** BEGIN Given passage **
Less evident, however, and much less explored, is the role that the Ottoman military pressure played in setting off local social and political processes that ultimately led to the secession of Slavonia from Hungary and to the “Sonderweg” of Transylvania. On a political level, Ottoman warfare was as instrumental in the emergence of the Hungarian diet as a truly consultative body as were the French wars of the fourteenth century in the development of the English parliament.10 After sporadic beginnings under Sigismund of Luxemburg and constant development during the reign of Matthias, it was in the period of the two Jagiellonian kings (Wladislas ii, r. 1490–1516, and Louis ii, r. 1516–26) that the defence against the Ottomans, the maintenance of border forts, and the consequent necessity of raising the funds to finance them emerged as the three most important points on the agenda of diets then regularly held with the participation of elected county delegates. Likewise closely connected to the Ottoman threat was the establishment in Hungary of one of the earliest permanent armies in Europe, as well as the last real appearance of the medieval crusading idea. Most of these crucial aspects of Ottoman-Hungarian warfare could not be extensively explored in the present book. In writing it, I had two chief goals. The first was to offer a sound chronology of events, based as much as possible on the sources, both published and unpublished. 









Despite its evident importance not only for Hungary but also for the Ottoman Empire,11 the story of this long conflict has never before been told in its entirety. The major part of the book is consequently a narrative, complemented by one chapter on the transformation of Hungarian military structures in the period between the late fourteenth century and 1526 and on the fiscal and military aspects that, in my view, ultimately led to the fall of the medieval Hungarian kingdom. My other aim was to publicize in English at least some of the results of the latest Hungarian scholarship not only on Ottoman-Hungarian warfare but also on its politico-military background in Hungary, which is generally the least-known aspect of the whole problem for readers unable to access a predominantly Hungarian scholarly literature. It was partly for this second reason that considerably more attention has been paid to the period of the Jagiellonians. Despite their evident importance, the 36 years of the reigns of Wladislas ii and Louis ii are still very incompletely known, with views being dominated by old stereotypes that, until recently, had obstinately refused any effort at reassessment – and continue to do so in popular thinking. The image of the Jagiellonian kings as basically unfit to rule and whose main “achievement” was to destroy the formidable achievements of the great Matthias, while utterly false, still haunts not only popularizing works but also some of the specialist literature.12









Another justification for more emphasis than usual being put on the period of the Jagiello rulers is the explosion in the number of sources and, even more, their growing diversification during that period. Private letters, royal and seigneurial accounts, inventories, and other similar documents made their first appearance en masse at that time, shedding much more light on the military and financial structures of warfare than ever before. Even so, however, significant aspects would remain in darkness if the only sources available were of Hungarian provenance. As such, even the relatively abundant charter evidence would be insufficient for a reconstruction of the wars of 1501–2 without the addition of the reports by the ambassadors of various Italian states.
** END Given passage **
* What to work on
(1) According to the passage on Ottoman-Hungarian warfare, how many years did the reigns of Wladislas II and Louis II last together?
(2) Translate this sentence from the passage on Ottoman-Hungarian warfare into French: "The first was to offer a sound chronology of events, based as much as possible on the sources, both published and unpublished."
(3) Reproduce the part of the passage on Ottoman-Hungarian warfare starting with "Another justification for" and going on through "various Italian states.".
** BEGIN Records provided **
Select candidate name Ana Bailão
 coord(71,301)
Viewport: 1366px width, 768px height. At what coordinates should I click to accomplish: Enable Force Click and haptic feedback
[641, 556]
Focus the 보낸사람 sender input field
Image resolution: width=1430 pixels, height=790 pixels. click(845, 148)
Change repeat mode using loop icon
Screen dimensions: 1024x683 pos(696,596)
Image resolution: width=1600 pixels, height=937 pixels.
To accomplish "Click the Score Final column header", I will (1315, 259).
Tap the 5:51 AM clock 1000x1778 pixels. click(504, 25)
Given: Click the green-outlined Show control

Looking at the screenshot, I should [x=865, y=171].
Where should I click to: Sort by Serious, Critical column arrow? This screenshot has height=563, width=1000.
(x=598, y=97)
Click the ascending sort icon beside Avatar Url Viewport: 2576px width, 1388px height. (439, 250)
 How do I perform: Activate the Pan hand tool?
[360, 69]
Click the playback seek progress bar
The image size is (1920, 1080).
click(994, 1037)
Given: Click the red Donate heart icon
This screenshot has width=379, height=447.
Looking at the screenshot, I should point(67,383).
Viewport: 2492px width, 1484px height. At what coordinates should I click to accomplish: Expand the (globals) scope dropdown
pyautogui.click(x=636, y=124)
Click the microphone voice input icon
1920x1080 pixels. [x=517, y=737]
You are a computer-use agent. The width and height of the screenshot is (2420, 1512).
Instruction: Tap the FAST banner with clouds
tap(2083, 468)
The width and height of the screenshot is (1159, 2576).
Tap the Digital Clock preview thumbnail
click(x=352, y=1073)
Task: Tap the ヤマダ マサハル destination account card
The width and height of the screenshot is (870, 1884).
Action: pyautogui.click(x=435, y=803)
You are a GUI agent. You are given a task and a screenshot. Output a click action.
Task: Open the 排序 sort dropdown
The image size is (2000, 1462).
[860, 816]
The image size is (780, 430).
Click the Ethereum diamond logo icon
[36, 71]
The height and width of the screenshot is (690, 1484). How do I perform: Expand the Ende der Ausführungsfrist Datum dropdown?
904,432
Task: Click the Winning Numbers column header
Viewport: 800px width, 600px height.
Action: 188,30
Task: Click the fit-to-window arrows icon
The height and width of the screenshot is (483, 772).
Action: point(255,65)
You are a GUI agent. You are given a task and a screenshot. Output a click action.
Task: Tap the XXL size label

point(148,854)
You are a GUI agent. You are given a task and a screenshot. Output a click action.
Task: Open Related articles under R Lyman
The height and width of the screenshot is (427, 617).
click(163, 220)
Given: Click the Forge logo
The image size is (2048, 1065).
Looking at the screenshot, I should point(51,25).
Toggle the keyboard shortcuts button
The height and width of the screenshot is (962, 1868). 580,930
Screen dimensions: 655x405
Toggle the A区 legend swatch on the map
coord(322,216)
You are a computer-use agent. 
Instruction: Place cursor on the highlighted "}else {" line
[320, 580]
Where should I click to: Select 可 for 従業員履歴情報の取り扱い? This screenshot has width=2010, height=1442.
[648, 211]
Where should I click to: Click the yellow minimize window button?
** END Records provided **
* Solutions to the problems
(1) 36 years.

(2) Le premier était de proposer une chronologie solide des événements, fondée autant que possible sur les sources, tant publiées qu'inédites.

(3)
Another justification for more emphasis than usual being put on the period of the Jagiello rulers is the explosion in the number of sources and, even more, their growing diversification during that period. Private letters, royal and seigneurial accounts, inventories, and other similar documents made their first appearance en masse at that time, shedding much more light on the military and financial structures of warfare than ever before. Even so, however, significant aspects would remain in darkness if the only sources available were of Hungarian provenance. As such, even the relatively abundant charter evidence would be insufficient for a reconstruction of the wars of 1501–2 without the addition of the reports by the ambassadors of various Italian states.